Supplied entries section start
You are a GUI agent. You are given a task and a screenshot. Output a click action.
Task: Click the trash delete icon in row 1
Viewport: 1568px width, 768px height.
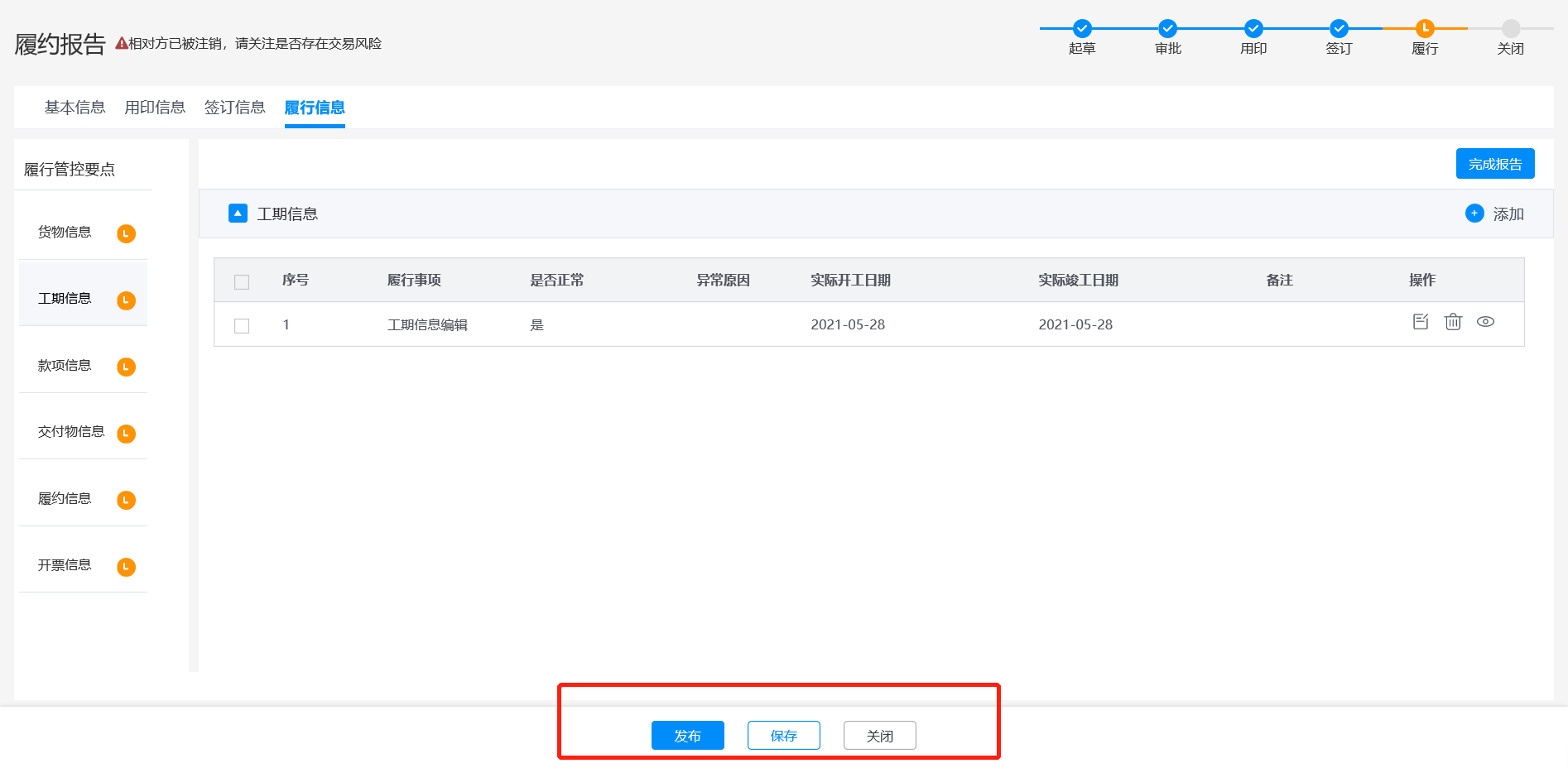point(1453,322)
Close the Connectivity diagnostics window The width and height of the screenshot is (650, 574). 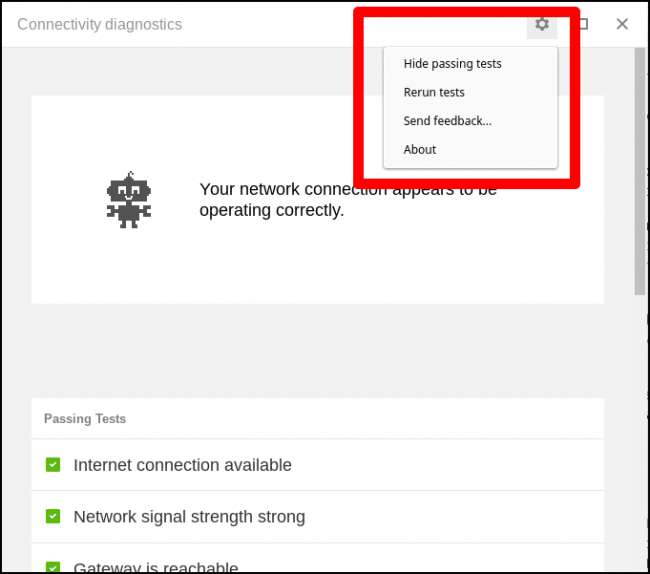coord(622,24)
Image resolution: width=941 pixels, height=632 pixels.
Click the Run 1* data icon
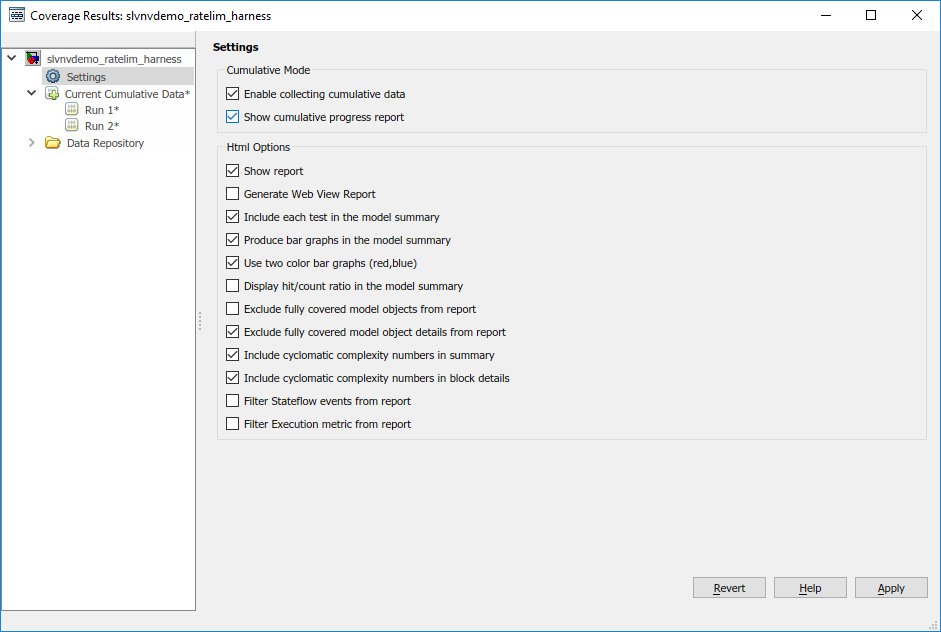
Supplied entries section end
Task to complete. Which lines in the records above contain the string "icon"? Copy each one.

Answer to the exercise.
Task: Click the trash delete icon in row 1
Click the Run 1* data icon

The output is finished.